11- Tarım Bakanlığı içe dönük bir kuruluş halindedir. Bakanlığın, yeniden yapılanmanın ilkeleri olarak ortaya koydukları, aslında bakanlığın görev ve sorumluluklarına bazı kurumların görev ve sorumlulukları da eklenerek yazılmış edebi bir cümle şeklindedir. Bakanlık, üreticilerin gelmesini beklemek yerine dışa dönük olarak sürekli araştıran, eğiten, bilgilendiren bir kuruluş haline getirilmelidir.
12- Rekabet gücü hiç bir zaman müdahaleci politikalarla arttırılamaz. Rekabet gücü (competitiveness), üretici veya müteşebbisin varolma mücadelesinin bir sonucu olarak ortaya çıkar.
ÇÖZÜM
1- Devlet, tarım ürünlerinin kayıtlı ekonomi içine alınmasında, tarımsal politikalardan ziyade mali politikaları kullanmalıdır.
2- Devlet,kötü tohumluk, ürün çeşitliliği, hastalıklarla mücadele vb. problemlerin çözümünü, serbest rekabet ortamında kaliteye göre fiyat oluşumunu ortaya koyarak sağlayacak piyasaların oluşması ve çalışmasına bırakmalıdır.
3- Tarımsal destekleme alımları yerine, üreticiye belirli bir geliri garanti edecek (toprak büyüklüğüne ve hayat standardına göre ölçülerek
ödenecek) fakat üreticiyi daha fazla gelir elde etmek yönünde kaliteli ve verimli üretime sevk edecek doğrudan gelir desteği sisteminin
uygulanması.
4- Üreticilere, ürettikleri her ürünün devlet tarafından alım garantisinin olmadığının ve ne üretiyorlarsa onun karşılığını serbest piyasa
koşullarında alacaklarının anlatılması.
5- Doğrudan gelir desteği üzerine üreticinin maksimum geliri koyabilmesinin kaliteye göre piyasada bulacağı fiyat olacağının anlatılması ve bu
fiyatları bulabileceği ortam borsalar olduğuna göre borsaların ülke derinliğine sahip etkin kurumlar haline getirilmesi,
6- Ürün Borsalarının gelişmesi için devletin piyasalardaki rolünün sınırlandırılması, gerekli mevzuatın en kısa zamanda oluşturulması gerekmektedir.
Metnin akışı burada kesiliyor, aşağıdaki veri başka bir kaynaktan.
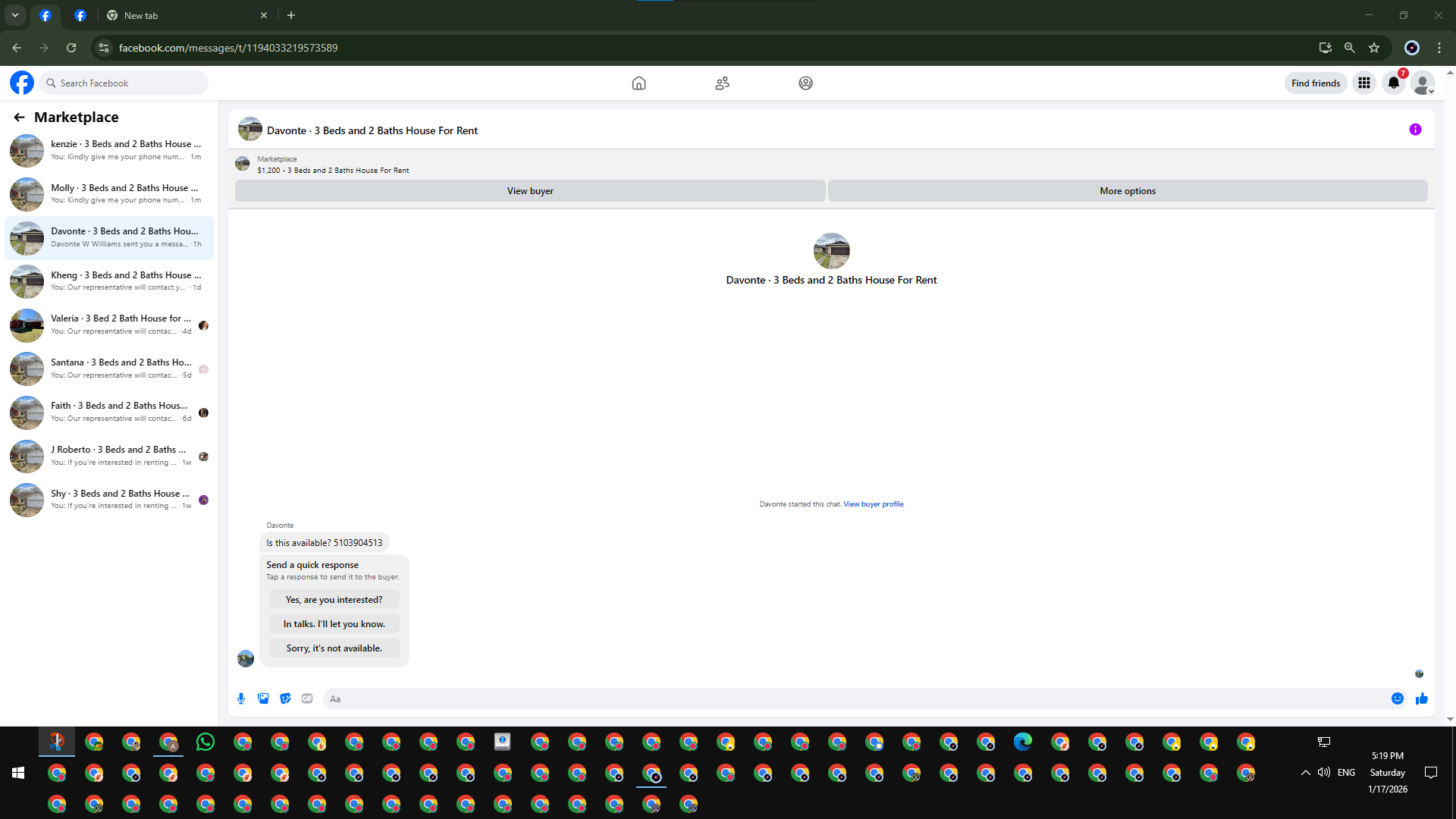Open conversation information purple icon
The image size is (1456, 819).
tap(1415, 130)
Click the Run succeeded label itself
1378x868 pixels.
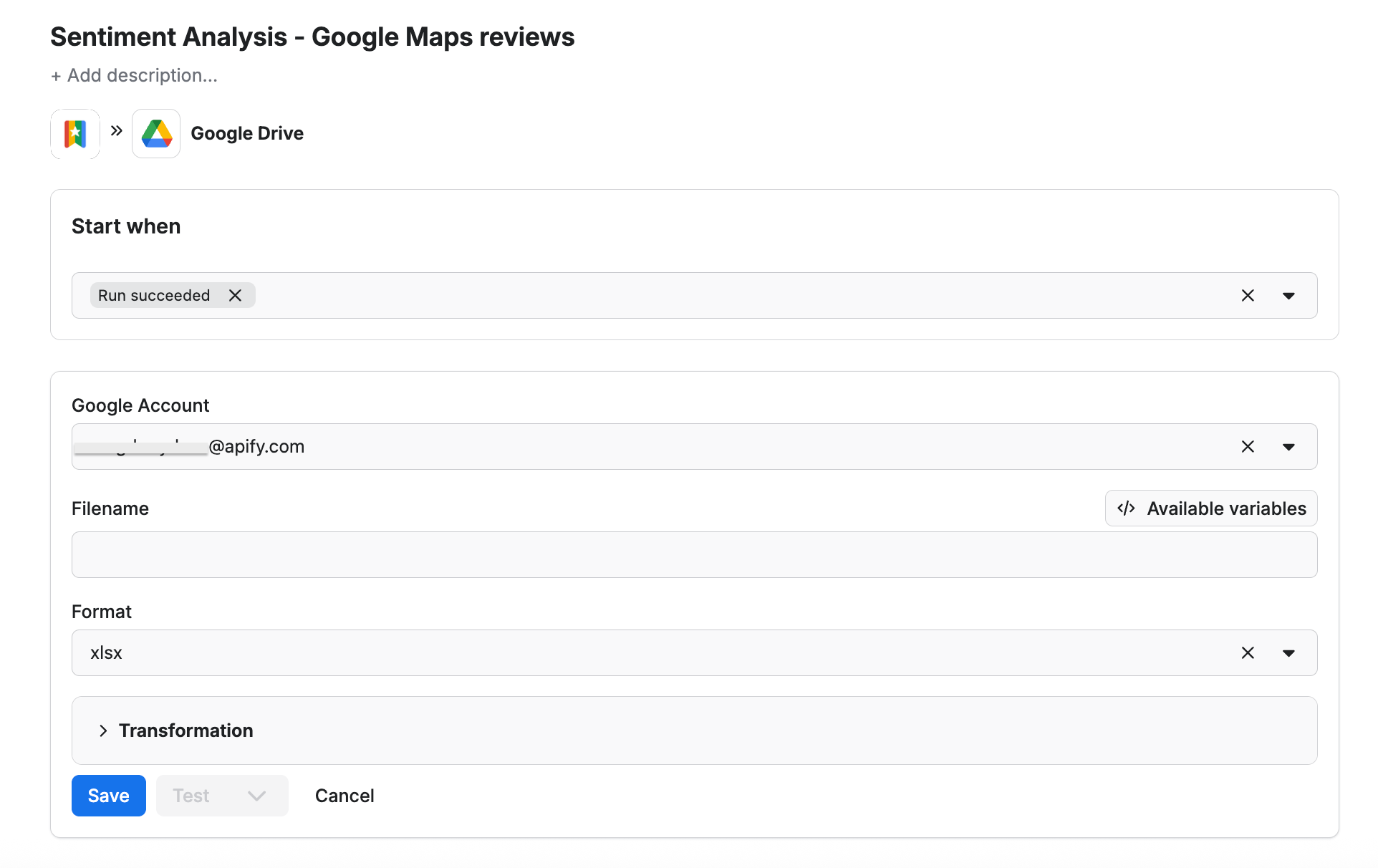tap(154, 294)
7- Uygulamaya konulan mevzuatla, üretici birliklerinin, özel ve tüzel kişilerin depolama yapabilmesine, depo makbuzları ile yeni finansal
enstrümanların geliştirilebilmesine olanak sağlanmalıdır.
8- Serbest rekabet ortamında kaliteli ürünler daha fazla fiyatlarla alıcı bulacağından, üreticiler daha iyi tohumluk, daha verimli üretim metodları, daha bilimsel üretim vb. konularda daha duyarlı hale gelecekler ve tarım bakanlığının ilke olarak ortaya koyduğu bazı konular kendiliğinden çözümlenecektir.
9- Borsaların kendilerinden beklenenleri yerine getirebilmeleri, batıdaki muadilleri ile aynı şekilde örgütlenebilmeleri ve faaliyet gösterebilmeleri için gerekli ortamın sağlanması,
10- DPT ve Polatlı Ticaret Borsasının önerdiği şekilde politikaların uygulanması,
Tarım kesiminin problemlerinin büyük oranda çözümünü sağlayacaktır.